● **TASK REQUIREMENTS**:
**A)** Answer these questions using the account of a first weekend in Berlin:
(i) What kind of ticket was bought on Saturday?
(ii) At which station did things begin to look very strange?
(iii) What was eaten at Burger King?
**B)** Duplicate everything in the account of a first weekend in Berlin from "Everything went well" down to "in EAST BERLIN!".
**C)** Pick up the account of a first weekend in Berlin after its final sentence and continue it.

● **SUPPLIED PASSAGE**:

___

My first weekend, I bought a day ticket on Saturday that was good for all of the U-Bahn trains (subway). I picked up a system map and planned all the places I was going to see. I didn't have a guide book or anything. I've never been to scared to explore a new place. My plan was to get off at every station and get off, exploring the place thoroughly.

Everything went well until I got off at the Friedrichstraße station. Things looked very strange. The police didn't look like West Berlin police. I saw uniforms I hadn't seen since I had ridden the American Duty Train from Frankfurt am Main. I was now in EAST BERLIN!

Now it wasn't forbidden for me as an American soldier to be in East Berlin. There were certain rules I had to follow: Either I could have a pass and wear my dress uniform (without a name tag) or I could be on leave with leave orders, a passport, and the proper visa and NOT be in a uniform. I didn't have either of those. I was wearing a blue Pendleton wool shirt, Levi's jeans, hiking boots, and a Greek seaman's cap. My identification was my Army ID card.

Shortly after I got to the station, I felt really bad and had to go to the toilet. I looked around and saw those beautiful letters: WC. Once finished, I heard a train going the other direction. I paid the washroom attendant the fee in West German marks (which was allowed) and headed back home.

Looking at the map when I got on the train, I saw the Berlin Wall was well marked but I was too stupid to know what it was. Rather than finish my "tour" I took a train to Kufürstendamm where I went to Burger King and ate two Whoppers.

Later, I would spend lots of time in East Berlin, but I never told anyone about my first trip until after I was discharged out of the Army, after 1986. I was so scared something would happen to me.

___

Records from a dataset:
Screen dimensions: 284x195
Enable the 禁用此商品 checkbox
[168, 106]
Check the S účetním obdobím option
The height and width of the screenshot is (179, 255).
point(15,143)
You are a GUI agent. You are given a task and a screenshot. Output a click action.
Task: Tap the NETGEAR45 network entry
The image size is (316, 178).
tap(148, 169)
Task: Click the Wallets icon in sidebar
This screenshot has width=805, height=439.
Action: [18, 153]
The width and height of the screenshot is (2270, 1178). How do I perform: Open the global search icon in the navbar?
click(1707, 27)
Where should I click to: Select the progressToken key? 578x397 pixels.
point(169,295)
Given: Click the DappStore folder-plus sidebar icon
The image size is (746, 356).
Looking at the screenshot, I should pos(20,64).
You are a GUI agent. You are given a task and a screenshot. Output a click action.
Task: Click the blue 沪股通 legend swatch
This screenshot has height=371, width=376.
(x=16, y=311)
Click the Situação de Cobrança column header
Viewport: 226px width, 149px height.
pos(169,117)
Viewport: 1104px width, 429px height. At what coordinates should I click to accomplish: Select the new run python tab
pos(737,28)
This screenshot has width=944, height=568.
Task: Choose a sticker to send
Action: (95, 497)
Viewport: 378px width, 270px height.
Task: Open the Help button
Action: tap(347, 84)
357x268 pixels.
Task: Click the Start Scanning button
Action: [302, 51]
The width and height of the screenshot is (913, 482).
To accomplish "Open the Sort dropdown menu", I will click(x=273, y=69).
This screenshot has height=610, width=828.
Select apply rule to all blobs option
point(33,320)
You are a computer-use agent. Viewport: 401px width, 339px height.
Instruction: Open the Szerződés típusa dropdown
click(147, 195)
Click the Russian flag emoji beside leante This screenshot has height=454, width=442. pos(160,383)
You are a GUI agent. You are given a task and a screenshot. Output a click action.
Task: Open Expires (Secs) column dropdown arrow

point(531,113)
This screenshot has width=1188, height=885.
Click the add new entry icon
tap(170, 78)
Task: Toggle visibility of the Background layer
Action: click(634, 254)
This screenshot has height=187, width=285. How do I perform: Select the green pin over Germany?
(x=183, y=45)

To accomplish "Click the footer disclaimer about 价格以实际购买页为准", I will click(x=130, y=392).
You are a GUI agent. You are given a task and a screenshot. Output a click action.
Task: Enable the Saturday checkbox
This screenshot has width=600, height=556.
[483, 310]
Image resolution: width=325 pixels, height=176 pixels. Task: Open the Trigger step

___

● **RESULTS FOR THE EXERCISE**:
**A)**
(i) A day ticket good for all of the U-Bahn trains.
(ii) The Friedrichstraße station.
(iii) Two Whoppers.

**B)**
Everything went well until I got off at the Friedrichstraße station. Things looked very strange. The police didn't look like West Berlin police. I saw uniforms I hadn't seen since I had ridden the American Duty Train from Frankfurt am Main. I was now in EAST BERLIN!

**C)**
Now that I look back at it, I'm surprised I didn't get in trouble.

Victoria Guernsey


Here's a bit about my past:

When I was born, I was born in Riverside, California, but my parents lived in the neighboring community of Sunnymead (which is now part of the city of Moreno Valley... like many things in my life, much of where I lived isn't there anymore... which I personally find fascinating!)

My dad worked in migrant agriculture, working for the Davis Brothers Produce Company. He moved wherever the potato crop was going.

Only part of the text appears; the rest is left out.